- WHAT YOU WILL DO
Only one stretch of the records below should be repeated. It starts with the line containing "Task: Click the dark" and goes on through the line containing "You are a computer-use agent. Viewport: 721px", exactly as written.

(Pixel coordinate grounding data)
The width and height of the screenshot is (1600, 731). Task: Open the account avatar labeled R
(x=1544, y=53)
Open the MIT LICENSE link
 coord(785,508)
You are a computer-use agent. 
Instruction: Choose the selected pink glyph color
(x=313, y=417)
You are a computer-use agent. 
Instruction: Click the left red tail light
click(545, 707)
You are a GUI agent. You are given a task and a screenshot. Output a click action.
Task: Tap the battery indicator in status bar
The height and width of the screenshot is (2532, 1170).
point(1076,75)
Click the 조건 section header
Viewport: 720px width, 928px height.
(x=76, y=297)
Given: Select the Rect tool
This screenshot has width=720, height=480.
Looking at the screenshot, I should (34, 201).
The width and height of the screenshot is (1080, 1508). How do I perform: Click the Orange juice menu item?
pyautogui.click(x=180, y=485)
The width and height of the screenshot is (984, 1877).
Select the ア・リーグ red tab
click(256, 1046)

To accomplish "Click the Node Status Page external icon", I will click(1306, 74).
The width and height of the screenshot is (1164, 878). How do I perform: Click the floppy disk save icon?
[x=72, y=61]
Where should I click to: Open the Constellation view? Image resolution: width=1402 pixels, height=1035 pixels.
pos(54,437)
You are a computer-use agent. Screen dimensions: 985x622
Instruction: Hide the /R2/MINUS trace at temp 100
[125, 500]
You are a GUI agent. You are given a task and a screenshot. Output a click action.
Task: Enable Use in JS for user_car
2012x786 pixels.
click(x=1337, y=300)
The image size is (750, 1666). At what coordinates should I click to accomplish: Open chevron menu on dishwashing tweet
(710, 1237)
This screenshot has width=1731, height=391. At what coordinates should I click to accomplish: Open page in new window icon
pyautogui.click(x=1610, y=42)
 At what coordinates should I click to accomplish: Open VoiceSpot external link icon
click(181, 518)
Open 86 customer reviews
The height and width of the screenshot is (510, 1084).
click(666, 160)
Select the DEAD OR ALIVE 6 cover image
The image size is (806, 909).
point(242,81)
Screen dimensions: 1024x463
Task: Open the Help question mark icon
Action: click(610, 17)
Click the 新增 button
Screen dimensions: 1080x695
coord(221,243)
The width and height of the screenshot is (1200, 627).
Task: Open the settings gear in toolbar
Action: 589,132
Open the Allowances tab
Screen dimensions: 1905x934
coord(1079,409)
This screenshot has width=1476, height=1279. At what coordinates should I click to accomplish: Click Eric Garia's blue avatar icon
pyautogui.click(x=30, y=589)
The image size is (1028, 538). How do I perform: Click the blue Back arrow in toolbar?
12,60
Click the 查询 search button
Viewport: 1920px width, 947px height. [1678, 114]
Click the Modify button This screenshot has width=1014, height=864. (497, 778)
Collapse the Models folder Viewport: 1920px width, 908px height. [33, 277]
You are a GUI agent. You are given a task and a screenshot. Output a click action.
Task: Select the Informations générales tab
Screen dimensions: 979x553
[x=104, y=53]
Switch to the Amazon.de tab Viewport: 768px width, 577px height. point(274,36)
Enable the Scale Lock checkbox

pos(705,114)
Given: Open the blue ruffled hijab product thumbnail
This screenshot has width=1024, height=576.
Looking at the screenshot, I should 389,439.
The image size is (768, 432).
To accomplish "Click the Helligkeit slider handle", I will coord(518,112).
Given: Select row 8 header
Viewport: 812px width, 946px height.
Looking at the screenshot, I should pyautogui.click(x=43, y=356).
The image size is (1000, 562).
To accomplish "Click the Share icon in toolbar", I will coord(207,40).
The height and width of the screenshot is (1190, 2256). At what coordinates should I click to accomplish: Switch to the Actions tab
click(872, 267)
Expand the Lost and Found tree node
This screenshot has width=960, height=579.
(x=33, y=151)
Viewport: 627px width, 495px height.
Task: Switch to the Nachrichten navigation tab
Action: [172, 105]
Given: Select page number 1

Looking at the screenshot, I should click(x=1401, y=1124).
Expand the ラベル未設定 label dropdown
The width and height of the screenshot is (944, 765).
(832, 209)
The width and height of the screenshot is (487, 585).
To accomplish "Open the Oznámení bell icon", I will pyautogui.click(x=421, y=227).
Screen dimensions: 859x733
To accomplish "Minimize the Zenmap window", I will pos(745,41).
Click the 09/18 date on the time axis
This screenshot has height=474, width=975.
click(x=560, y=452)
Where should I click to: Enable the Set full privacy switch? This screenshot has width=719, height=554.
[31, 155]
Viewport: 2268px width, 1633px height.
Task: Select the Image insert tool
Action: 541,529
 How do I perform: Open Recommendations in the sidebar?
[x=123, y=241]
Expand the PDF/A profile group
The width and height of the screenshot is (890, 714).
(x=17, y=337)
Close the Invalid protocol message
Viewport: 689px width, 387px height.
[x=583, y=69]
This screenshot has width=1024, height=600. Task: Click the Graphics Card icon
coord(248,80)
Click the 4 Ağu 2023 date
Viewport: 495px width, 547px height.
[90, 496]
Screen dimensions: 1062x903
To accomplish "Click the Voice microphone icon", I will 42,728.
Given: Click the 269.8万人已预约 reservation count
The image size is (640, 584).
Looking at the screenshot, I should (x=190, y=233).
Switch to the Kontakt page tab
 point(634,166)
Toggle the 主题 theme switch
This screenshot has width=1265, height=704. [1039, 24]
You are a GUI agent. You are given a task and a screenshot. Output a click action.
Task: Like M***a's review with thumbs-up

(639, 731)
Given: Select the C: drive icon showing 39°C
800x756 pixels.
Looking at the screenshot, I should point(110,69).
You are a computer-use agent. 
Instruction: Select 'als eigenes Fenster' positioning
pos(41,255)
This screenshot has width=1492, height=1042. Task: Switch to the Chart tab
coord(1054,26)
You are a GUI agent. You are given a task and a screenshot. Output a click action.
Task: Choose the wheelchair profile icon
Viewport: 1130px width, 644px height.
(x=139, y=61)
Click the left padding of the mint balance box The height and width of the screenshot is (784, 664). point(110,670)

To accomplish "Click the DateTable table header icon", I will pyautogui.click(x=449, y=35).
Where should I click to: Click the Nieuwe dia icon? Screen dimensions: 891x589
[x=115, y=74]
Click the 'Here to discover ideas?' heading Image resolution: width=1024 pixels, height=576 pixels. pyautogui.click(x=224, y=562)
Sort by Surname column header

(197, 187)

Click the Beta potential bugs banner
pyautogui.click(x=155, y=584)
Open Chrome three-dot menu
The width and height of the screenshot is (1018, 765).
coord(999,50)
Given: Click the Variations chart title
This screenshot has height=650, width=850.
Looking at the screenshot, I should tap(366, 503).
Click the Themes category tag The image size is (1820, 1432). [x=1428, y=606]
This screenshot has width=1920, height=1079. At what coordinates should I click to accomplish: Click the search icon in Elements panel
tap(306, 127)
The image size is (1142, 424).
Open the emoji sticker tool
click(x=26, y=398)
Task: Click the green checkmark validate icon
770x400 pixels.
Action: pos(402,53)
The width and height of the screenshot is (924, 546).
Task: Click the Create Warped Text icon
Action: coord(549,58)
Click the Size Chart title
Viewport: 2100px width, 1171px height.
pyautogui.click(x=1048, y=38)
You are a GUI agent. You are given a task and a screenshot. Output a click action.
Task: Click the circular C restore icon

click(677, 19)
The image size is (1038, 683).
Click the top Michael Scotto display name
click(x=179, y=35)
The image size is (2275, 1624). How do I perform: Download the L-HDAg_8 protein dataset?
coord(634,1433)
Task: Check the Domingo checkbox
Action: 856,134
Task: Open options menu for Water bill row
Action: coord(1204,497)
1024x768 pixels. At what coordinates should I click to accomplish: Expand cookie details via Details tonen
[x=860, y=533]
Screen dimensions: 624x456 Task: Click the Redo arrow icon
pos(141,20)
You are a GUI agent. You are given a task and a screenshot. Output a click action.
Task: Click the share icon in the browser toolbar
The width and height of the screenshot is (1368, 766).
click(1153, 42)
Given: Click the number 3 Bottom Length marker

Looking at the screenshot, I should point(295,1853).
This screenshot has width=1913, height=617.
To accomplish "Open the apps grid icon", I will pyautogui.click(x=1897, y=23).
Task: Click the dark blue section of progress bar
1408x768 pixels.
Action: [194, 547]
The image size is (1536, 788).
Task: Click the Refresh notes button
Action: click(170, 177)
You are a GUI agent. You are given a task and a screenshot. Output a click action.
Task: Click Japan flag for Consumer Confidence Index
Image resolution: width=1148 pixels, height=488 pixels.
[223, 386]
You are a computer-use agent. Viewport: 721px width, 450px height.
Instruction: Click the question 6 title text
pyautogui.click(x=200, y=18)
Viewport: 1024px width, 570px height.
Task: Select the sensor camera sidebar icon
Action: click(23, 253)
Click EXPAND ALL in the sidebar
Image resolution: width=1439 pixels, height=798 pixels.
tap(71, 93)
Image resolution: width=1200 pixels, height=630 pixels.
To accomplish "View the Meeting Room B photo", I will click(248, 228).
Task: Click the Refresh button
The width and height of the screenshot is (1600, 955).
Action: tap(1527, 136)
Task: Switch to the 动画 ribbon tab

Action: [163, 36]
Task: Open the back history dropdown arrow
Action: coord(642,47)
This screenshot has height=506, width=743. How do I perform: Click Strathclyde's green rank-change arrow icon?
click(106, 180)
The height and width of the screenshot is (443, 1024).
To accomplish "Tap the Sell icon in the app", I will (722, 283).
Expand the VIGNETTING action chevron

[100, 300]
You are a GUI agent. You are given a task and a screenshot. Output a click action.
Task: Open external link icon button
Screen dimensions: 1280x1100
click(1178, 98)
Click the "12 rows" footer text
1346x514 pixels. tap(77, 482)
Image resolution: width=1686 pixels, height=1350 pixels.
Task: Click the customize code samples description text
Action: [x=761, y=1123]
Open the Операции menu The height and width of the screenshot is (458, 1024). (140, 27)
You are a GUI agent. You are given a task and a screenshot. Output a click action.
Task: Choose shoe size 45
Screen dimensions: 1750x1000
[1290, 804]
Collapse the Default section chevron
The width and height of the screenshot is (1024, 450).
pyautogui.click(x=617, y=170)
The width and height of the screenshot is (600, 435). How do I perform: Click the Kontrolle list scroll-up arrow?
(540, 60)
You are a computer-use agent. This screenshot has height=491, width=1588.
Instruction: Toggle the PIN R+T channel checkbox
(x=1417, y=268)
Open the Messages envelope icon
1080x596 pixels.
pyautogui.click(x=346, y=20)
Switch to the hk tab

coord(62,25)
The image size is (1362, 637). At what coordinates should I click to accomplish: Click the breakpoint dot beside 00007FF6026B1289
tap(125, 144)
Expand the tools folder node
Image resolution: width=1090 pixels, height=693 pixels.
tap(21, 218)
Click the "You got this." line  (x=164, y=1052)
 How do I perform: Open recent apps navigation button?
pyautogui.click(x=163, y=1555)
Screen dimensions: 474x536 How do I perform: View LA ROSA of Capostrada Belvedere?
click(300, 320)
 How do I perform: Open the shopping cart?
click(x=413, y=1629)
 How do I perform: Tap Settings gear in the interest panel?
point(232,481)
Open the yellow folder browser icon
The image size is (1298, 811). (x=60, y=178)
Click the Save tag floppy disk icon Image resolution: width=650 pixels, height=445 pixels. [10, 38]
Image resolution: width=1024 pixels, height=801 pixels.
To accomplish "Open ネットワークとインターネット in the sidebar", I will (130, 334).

- TASK ANSWER
Task: Click the dark blue section of progress bar
1408x768 pixels.
Action: [194, 547]
The image size is (1536, 788).
Task: Click the Refresh notes button
Action: click(170, 177)
You are a GUI agent. You are given a task and a screenshot. Output a click action.
Task: Click Japan flag for Consumer Confidence Index
Image resolution: width=1148 pixels, height=488 pixels.
[223, 386]
You are a computer-use agent. Viewport: 721px width, 450px height.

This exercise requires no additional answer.